Exercise brief :: Convert the listing below into a Markdown table with a Row column holding each line's number and a Text column holding the line itself, and skip any blank lines.

Extracted information ::

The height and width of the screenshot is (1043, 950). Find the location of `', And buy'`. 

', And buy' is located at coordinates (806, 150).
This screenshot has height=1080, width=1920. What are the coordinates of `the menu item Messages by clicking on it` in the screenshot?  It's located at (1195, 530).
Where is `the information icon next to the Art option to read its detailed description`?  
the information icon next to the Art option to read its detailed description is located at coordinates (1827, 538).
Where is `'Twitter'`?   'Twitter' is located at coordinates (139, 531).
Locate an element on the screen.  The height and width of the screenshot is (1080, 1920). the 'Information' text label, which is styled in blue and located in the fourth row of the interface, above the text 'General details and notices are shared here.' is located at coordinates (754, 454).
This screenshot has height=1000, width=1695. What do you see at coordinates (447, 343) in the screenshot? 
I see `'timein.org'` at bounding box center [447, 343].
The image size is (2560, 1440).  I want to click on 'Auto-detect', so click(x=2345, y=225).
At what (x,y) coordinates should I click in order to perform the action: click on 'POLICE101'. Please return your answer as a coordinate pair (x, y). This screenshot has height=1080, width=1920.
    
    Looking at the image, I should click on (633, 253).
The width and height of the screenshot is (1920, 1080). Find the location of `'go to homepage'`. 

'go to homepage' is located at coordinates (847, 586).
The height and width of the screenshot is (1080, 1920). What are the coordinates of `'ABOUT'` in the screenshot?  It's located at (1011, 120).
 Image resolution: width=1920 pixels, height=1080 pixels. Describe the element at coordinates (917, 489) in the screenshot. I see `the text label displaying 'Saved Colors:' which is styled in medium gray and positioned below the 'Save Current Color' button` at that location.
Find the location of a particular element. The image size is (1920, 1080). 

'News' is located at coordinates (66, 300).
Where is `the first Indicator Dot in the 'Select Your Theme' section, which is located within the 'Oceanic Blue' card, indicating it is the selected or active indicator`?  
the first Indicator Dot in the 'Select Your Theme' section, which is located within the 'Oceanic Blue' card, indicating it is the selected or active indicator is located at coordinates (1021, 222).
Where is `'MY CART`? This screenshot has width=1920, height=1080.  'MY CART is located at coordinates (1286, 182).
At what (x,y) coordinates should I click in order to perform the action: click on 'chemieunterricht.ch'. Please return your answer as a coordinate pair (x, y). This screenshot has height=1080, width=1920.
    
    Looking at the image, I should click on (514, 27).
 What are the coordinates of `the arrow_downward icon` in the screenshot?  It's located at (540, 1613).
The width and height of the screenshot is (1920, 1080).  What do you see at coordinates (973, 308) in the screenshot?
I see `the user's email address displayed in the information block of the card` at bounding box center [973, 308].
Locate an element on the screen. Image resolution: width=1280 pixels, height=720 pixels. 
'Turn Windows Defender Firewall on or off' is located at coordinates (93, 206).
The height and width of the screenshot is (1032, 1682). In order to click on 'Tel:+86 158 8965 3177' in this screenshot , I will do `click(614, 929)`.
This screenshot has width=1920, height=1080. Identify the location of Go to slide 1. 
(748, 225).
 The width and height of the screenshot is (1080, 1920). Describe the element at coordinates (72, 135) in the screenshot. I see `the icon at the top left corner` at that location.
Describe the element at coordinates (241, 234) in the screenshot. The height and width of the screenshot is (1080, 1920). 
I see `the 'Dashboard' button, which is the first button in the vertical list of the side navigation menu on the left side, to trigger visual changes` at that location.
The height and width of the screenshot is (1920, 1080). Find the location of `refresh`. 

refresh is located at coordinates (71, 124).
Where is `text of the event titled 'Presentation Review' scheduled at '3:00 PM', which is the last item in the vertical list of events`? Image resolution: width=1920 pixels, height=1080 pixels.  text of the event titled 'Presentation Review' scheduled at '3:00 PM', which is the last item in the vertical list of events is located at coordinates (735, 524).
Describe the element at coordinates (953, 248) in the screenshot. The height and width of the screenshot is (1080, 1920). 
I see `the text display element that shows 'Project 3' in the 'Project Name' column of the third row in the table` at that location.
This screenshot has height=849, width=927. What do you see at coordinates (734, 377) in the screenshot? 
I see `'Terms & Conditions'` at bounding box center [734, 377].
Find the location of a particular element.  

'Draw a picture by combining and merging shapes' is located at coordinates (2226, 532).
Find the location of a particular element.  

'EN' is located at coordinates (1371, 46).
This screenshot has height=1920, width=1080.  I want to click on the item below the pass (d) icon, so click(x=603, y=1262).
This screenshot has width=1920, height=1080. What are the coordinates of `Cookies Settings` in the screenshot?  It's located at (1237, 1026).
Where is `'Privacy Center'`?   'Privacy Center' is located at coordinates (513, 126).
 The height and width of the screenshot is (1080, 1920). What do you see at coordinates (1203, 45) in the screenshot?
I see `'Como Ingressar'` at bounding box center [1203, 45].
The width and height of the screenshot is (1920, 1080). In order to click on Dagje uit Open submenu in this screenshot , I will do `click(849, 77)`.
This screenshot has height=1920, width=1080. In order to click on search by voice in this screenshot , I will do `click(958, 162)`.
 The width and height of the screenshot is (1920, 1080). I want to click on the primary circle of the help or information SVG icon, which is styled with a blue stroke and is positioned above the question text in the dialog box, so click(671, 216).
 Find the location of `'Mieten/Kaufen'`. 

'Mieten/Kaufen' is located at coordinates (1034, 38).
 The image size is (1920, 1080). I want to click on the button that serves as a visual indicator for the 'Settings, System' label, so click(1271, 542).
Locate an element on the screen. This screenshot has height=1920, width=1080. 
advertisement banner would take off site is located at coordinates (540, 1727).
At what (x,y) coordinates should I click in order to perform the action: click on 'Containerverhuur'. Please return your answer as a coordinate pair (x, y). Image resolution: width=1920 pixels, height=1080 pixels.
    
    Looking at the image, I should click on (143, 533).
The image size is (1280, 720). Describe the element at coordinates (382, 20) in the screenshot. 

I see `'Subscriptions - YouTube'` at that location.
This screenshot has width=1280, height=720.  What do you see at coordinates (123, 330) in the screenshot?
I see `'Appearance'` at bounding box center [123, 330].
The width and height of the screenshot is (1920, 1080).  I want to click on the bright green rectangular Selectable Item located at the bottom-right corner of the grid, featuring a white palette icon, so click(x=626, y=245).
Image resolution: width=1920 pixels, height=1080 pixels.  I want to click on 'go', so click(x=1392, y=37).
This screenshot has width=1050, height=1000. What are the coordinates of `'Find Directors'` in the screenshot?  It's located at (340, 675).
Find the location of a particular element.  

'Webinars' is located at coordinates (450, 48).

Correct answer ::
| Row | Text |
|---|---|
| 1 | The height and width of the screenshot is (1043, 950). Find the location of `', And buy'`.  |
| 2 | ', And buy' is located at coordinates (806, 150). |
| 3 | This screenshot has height=1080, width=1920. What are the coordinates of `the menu item Messages by clicking on it` in the screenshot?  It's located at (1195, 530). |
| 4 | Where is `the information icon next to the Art option to read its detailed description`?   |
| 5 | the information icon next to the Art option to read its detailed description is located at coordinates (1827, 538). |
| 6 | Where is `'Twitter'`?   'Twitter' is located at coordinates (139, 531). |
| 7 | Locate an element on the screen.  The height and width of the screenshot is (1080, 1920). the 'Information' text label, which is styled in blue and located in the fourth row of the interface, above the text 'General details and notices are shared here.' is located at coordinates (754, 454). |
| 8 | This screenshot has height=1000, width=1695. What do you see at coordinates (447, 343) in the screenshot?  |
| 9 | I see `'timein.org'` at bounding box center [447, 343]. |
| 10 | The image size is (2560, 1440).  I want to click on 'Auto-detect', so click(x=2345, y=225). |
| 11 | At what (x,y) coordinates should I click in order to perform the action: click on 'POLICE101'. Please return your answer as a coordinate pair (x, y). This screenshot has height=1080, width=1920. |
| 12 |     Looking at the image, I should click on (633, 253). |
| 13 | The width and height of the screenshot is (1920, 1080). Find the location of `'go to homepage'`.  |
| 14 | 'go to homepage' is located at coordinates (847, 586). |
| 15 | The height and width of the screenshot is (1080, 1920). What are the coordinates of `'ABOUT'` in the screenshot?  It's located at (1011, 120). |
| 16 |  Image resolution: width=1920 pixels, height=1080 pixels. Describe the element at coordinates (917, 489) in the screenshot. I see `the text label displaying 'Saved Colors:' which is styled in medium gray and positioned below the 'Save Current Color' button` at that location. |
| 17 | Find the location of a particular element. The image size is (1920, 1080).  |
| 18 | 'News' is located at coordinates (66, 300). |
| 19 | Where is `the first Indicator Dot in the 'Select Your Theme' section, which is located within the 'Oceanic Blue' card, indicating it is the selected or active indicator`?   |
| 20 | the first Indicator Dot in the 'Select Your Theme' section, which is located within the 'Oceanic Blue' card, indicating it is the selected or active indicator is located at coordinates (1021, 222). |
| 21 | Where is `'MY CART`? This screenshot has width=1920, height=1080.  'MY CART is located at coordinates (1286, 182). |
| 22 | At what (x,y) coordinates should I click in order to perform the action: click on 'chemieunterricht.ch'. Please return your answer as a coordinate pair (x, y). This screenshot has height=1080, width=1920. |
| 23 |     Looking at the image, I should click on (514, 27). |
| 24 |  What are the coordinates of `the arrow_downward icon` in the screenshot?  It's located at (540, 1613). |
| 25 | The width and height of the screenshot is (1920, 1080).  What do you see at coordinates (973, 308) in the screenshot? |
| 26 | I see `the user's email address displayed in the information block of the card` at bounding box center [973, 308]. |
| 27 | Locate an element on the screen. Image resolution: width=1280 pixels, height=720 pixels.  |
| 28 | 'Turn Windows Defender Firewall on or off' is located at coordinates (93, 206). |
| 29 | The height and width of the screenshot is (1032, 1682). In order to click on 'Tel:+86 158 8965 3177' in this screenshot , I will do `click(614, 929)`. |
| 30 | This screenshot has width=1920, height=1080. Identify the location of Go to slide 1.  |
| 31 | (748, 225). |
| 32 |  The width and height of the screenshot is (1080, 1920). Describe the element at coordinates (72, 135) in the screenshot. I see `the icon at the top left corner` at that location. |
| 33 | Describe the element at coordinates (241, 234) in the screenshot. The height and width of the screenshot is (1080, 1920).  |
| 34 | I see `the 'Dashboard' button, which is the first button in the vertical list of the side navigation menu on the left side, to trigger visual changes` at that location. |
| 35 | The height and width of the screenshot is (1920, 1080). Find the location of `refresh`.  |
| 36 | refresh is located at coordinates (71, 124). |
| 37 | Where is `text of the event titled 'Presentation Review' scheduled at '3:00 PM', which is the last item in the vertical list of events`? Image resolution: width=1920 pixels, height=1080 pixels.  text of the event titled 'Presentation Review' scheduled at '3:00 PM', which is the last item in the vertical list of events is located at coordinates (735, 524). |
| 38 | Describe the element at coordinates (953, 248) in the screenshot. The height and width of the screenshot is (1080, 1920).  |
| 39 | I see `the text display element that shows 'Project 3' in the 'Project Name' column of the third row in the table` at that location. |
| 40 | This screenshot has height=849, width=927. What do you see at coordinates (734, 377) in the screenshot?  |
| 41 | I see `'Terms & Conditions'` at bounding box center [734, 377]. |
| 42 | Find the location of a particular element.   |
| 43 | 'Draw a picture by combining and merging shapes' is located at coordinates (2226, 532). |
| 44 | Find the location of a particular element.   |
| 45 | 'EN' is located at coordinates (1371, 46). |
| 46 | This screenshot has height=1920, width=1080.  I want to click on the item below the pass (d) icon, so click(x=603, y=1262). |
| 47 | This screenshot has width=1920, height=1080. What are the coordinates of `Cookies Settings` in the screenshot?  It's located at (1237, 1026). |
| 48 | Where is `'Privacy Center'`?   'Privacy Center' is located at coordinates (513, 126). |
| 49 |  The height and width of the screenshot is (1080, 1920). What do you see at coordinates (1203, 45) in the screenshot? |
| 50 | I see `'Como Ingressar'` at bounding box center [1203, 45]. |
| 51 | The width and height of the screenshot is (1920, 1080). In order to click on Dagje uit Open submenu in this screenshot , I will do `click(849, 77)`. |
| 52 | This screenshot has height=1920, width=1080. In order to click on search by voice in this screenshot , I will do `click(958, 162)`. |
| 53 |  The width and height of the screenshot is (1920, 1080). I want to click on the primary circle of the help or information SVG icon, which is styled with a blue stroke and is positioned above the question text in the dialog box, so click(671, 216). |
| 54 |  Find the location of `'Mieten/Kaufen'`.  |
| 55 | 'Mieten/Kaufen' is located at coordinates (1034, 38). |
| 56 |  The image size is (1920, 1080). I want to click on the button that serves as a visual indicator for the 'Settings, System' label, so click(1271, 542). |
| 57 | Locate an element on the screen. This screenshot has height=1920, width=1080.  |
| 58 | advertisement banner would take off site is located at coordinates (540, 1727). |
| 59 | At what (x,y) coordinates should I click in order to perform the action: click on 'Containerverhuur'. Please return your answer as a coordinate pair (x, y). Image resolution: width=1920 pixels, height=1080 pixels. |
| 60 |     Looking at the image, I should click on (143, 533). |
| 61 | The image size is (1280, 720). Describe the element at coordinates (382, 20) in the screenshot.  |
| 62 | I see `'Subscriptions - YouTube'` at that location. |
| 63 | This screenshot has width=1280, height=720.  What do you see at coordinates (123, 330) in the screenshot? |
| 64 | I see `'Appearance'` at bounding box center [123, 330]. |
| 65 | The width and height of the screenshot is (1920, 1080).  I want to click on the bright green rectangular Selectable Item located at the bottom-right corner of the grid, featuring a white palette icon, so click(x=626, y=245). |
| 66 | Image resolution: width=1920 pixels, height=1080 pixels.  I want to click on 'go', so click(x=1392, y=37). |
| 67 | This screenshot has width=1050, height=1000. What are the coordinates of `'Find Directors'` in the screenshot?  It's located at (340, 675). |
| 68 | Find the location of a particular element.   |
| 69 | 'Webinars' is located at coordinates (450, 48). |